Above, Prince Dimitri George Sidamon-Eristoff as a second year law student at Washington and Lee University in 1924. On the right is the registration information from Sidamon-Eristoff’s first year of law school.
The year 1922 brought royalty to the Washington and Lee University School of Law student body in the person of Georgian Prince Dimitri Sidamon-Eristoff. Charles Moser, who was United States Consul to several countries, including Georgia, and who had “special detail” at Constantinople, arranged for visas for 3 Georgian princes (Simon, Dimitri, and Pierre) to travel to the US in 1921. Moser would also provide passage for Dimitri’s sister Xenia and her mother to come the US. Moser married Xenia in 1923. Moser already owned a house in Lexington, and they lived there. He suggested to Dimitri that he study law at W&L. Dimitri had extensive law training in St. Petersburg and spoke English well.

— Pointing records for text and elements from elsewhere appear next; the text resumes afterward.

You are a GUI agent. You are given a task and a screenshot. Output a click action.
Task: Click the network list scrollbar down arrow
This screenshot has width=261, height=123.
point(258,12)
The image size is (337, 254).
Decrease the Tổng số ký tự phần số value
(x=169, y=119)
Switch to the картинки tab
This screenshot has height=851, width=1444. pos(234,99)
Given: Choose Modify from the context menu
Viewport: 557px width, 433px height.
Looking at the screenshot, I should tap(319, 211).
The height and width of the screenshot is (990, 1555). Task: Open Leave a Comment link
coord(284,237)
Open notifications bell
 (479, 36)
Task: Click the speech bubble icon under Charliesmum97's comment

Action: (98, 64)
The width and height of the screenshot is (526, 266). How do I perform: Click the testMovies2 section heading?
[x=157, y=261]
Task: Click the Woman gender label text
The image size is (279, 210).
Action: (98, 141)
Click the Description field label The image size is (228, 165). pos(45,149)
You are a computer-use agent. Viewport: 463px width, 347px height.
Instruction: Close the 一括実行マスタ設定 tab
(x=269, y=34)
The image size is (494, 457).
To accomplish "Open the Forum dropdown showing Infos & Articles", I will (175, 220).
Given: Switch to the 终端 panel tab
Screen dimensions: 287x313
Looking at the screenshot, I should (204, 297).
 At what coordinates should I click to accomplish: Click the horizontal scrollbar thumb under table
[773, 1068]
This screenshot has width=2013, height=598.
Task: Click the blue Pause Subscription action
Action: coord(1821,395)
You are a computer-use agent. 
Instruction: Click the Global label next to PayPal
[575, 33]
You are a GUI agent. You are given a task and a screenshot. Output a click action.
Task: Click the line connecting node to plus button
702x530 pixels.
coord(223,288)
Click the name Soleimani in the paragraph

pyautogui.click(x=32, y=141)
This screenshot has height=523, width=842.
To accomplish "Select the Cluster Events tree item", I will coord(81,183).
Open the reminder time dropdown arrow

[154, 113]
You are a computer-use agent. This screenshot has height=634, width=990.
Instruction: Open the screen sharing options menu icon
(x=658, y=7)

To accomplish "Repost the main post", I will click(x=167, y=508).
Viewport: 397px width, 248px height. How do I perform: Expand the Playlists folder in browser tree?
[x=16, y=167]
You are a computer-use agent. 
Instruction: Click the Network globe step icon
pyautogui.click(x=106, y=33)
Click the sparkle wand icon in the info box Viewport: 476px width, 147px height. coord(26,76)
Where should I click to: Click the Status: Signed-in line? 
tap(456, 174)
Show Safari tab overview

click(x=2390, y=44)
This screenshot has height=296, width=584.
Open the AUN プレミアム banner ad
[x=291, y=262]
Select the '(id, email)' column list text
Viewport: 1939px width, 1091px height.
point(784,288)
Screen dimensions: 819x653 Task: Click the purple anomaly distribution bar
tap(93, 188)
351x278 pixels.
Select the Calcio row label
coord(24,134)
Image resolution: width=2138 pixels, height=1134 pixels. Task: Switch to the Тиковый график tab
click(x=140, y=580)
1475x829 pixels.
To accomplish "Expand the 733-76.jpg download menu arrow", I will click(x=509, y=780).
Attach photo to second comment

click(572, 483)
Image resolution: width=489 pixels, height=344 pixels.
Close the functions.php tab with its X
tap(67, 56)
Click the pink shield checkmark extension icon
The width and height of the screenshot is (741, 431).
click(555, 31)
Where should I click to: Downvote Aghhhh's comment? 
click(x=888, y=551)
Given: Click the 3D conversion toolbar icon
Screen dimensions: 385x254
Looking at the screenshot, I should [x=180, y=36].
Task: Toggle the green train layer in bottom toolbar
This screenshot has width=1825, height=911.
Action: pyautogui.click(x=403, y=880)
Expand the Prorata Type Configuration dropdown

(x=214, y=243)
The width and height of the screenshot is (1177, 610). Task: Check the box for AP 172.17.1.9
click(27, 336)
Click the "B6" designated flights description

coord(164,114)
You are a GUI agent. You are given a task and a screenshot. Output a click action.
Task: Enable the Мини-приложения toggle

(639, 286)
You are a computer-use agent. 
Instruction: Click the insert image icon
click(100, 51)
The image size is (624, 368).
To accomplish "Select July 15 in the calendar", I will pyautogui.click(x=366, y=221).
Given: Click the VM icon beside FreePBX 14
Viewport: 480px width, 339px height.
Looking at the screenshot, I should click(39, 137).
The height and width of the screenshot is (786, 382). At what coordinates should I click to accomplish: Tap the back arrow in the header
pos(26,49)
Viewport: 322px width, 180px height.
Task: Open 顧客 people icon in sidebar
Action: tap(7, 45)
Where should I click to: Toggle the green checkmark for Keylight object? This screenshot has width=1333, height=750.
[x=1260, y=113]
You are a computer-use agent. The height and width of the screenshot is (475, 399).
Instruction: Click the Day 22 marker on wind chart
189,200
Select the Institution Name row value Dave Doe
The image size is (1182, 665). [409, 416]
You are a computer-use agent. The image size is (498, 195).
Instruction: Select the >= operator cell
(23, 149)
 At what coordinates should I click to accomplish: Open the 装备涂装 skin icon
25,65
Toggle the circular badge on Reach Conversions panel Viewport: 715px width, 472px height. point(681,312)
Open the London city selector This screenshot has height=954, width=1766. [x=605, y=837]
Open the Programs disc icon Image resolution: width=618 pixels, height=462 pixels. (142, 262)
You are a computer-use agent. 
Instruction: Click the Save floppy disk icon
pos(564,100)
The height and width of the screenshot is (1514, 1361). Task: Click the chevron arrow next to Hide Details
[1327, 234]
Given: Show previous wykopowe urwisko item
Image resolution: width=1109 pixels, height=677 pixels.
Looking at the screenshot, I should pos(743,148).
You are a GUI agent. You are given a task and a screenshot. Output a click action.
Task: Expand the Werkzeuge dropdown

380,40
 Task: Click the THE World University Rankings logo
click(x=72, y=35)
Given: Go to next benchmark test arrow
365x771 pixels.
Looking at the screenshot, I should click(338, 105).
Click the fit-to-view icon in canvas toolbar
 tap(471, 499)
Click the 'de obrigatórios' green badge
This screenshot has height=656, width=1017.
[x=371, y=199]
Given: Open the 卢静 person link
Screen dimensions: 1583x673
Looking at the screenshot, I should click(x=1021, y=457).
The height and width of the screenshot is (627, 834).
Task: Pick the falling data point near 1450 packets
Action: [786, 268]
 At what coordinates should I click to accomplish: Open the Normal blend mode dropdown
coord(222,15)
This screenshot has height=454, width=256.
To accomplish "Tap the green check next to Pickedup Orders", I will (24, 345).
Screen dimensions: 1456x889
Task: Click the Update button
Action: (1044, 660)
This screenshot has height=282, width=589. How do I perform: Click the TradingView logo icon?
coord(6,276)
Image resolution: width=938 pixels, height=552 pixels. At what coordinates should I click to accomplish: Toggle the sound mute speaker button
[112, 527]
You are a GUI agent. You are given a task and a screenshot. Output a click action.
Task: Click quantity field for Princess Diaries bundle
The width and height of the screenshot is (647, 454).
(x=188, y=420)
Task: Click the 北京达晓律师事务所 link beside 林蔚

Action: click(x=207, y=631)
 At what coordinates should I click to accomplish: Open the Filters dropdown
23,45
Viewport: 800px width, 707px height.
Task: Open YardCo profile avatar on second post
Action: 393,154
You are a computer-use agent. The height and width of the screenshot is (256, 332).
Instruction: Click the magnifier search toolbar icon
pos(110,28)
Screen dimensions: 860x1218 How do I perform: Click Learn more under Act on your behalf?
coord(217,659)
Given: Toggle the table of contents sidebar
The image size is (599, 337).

A “Russian Student Fund” (RSF) was set up by several wealthy Americans and the Russian Provisional Government’s Ambassador to the US, Bakhmeteff, to help White Russian emigres get a quality education with an eye toward creating better US-Russian relations if the Bolsheviks regime would collapse. The RSF encouraged a number of United States universities and colleges to offer scholarships to the most promising emigres, supplemented by funds from the RSF. Dimitri and Simon, (and perhaps Pierre as well) were among the first recipients of those scholarships.
Sidamon-Eristoff was a member of Phi Beta Kappa when he graduated with a Bachelor of Law degree in 1925. On February 20, 1926, he delivered an address in New York City to the American Foreign Law Association on the workings of Soviet law. It was published as Principles of Russian Soviet Law.
He practiced law for many years in Brooklyn, NY. On his death, his son George (B.A. Washington and Lee 1953) wrote, ‘I regret to inform you that “The Prince,” known as “The Iron Man” to some, passed away Oct. 22nd, 1969. He had a long and good life. And while every man has his regrets, he, perhaps, had fewer than most.’